▸ WHAT THE TASK REQUIRES:
With pictures left out, please repeat word for word the lines from the one containing "483x358 pixels. Task: Tap" through the end of the records.

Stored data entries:
......
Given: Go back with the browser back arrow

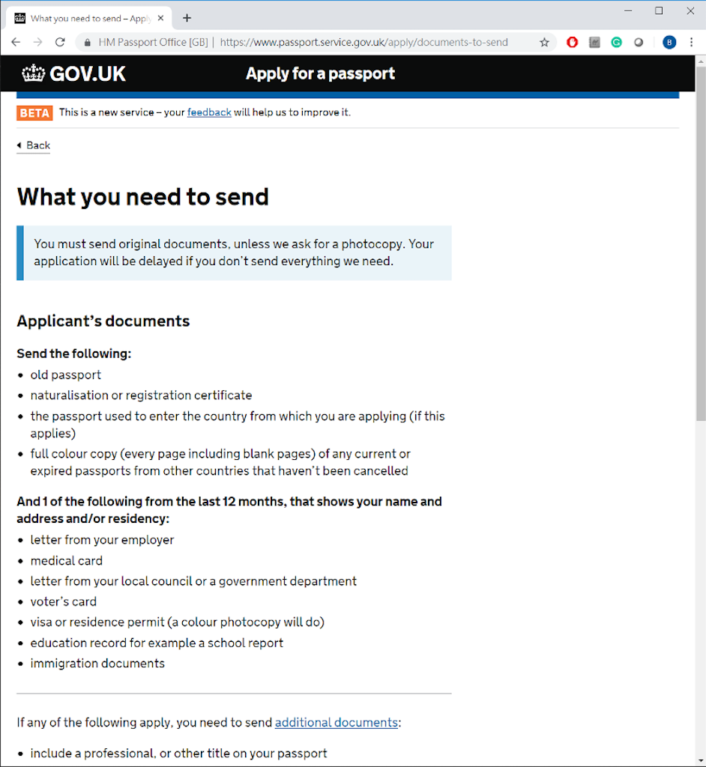Looking at the screenshot, I should pos(16,43).
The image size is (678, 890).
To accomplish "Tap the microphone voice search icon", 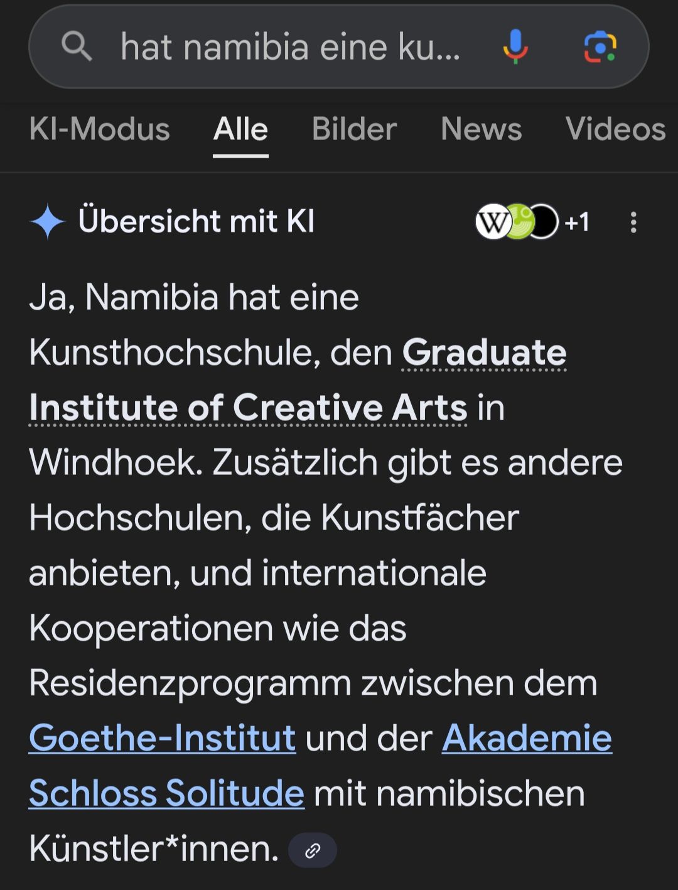I will (x=515, y=46).
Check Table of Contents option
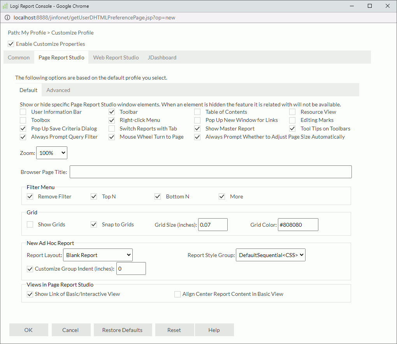Viewport: 397px width, 344px height. [x=198, y=112]
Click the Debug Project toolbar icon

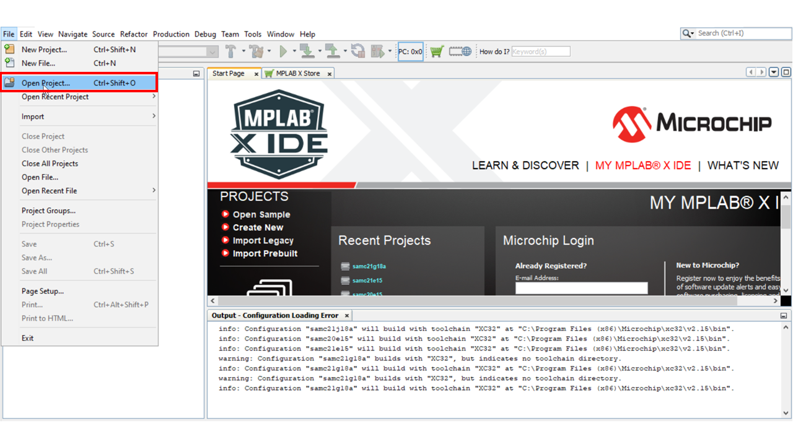coord(377,51)
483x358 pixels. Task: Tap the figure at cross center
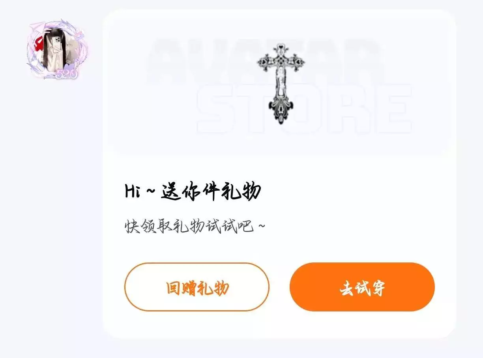coord(281,80)
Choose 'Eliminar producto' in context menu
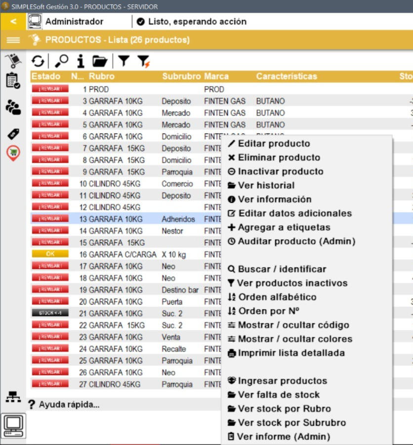The height and width of the screenshot is (445, 413). (x=279, y=158)
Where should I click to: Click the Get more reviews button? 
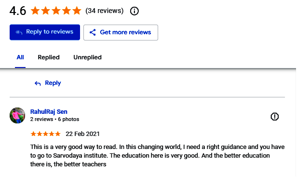(121, 32)
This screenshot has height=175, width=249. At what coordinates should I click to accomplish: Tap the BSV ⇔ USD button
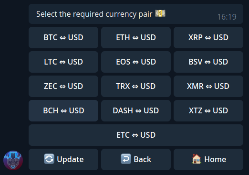point(208,62)
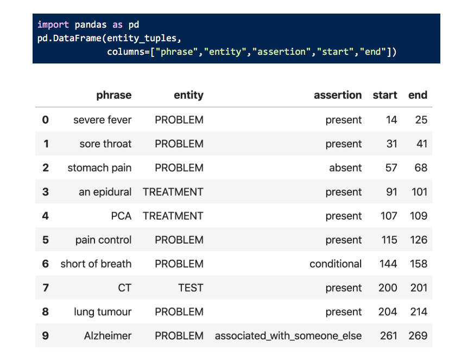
......
▸ TASK RESULT:
483x358 pixels. Task: Tap the figure at cross center
coord(281,80)
Choose 'Eliminar producto' in context menu
The height and width of the screenshot is (445, 413). (x=279, y=158)
Where should I click to: Click the Get more reviews button? 
(121, 32)
This screenshot has height=175, width=249. At what coordinates should I click to accomplish: Tap the BSV ⇔ USD button
point(208,62)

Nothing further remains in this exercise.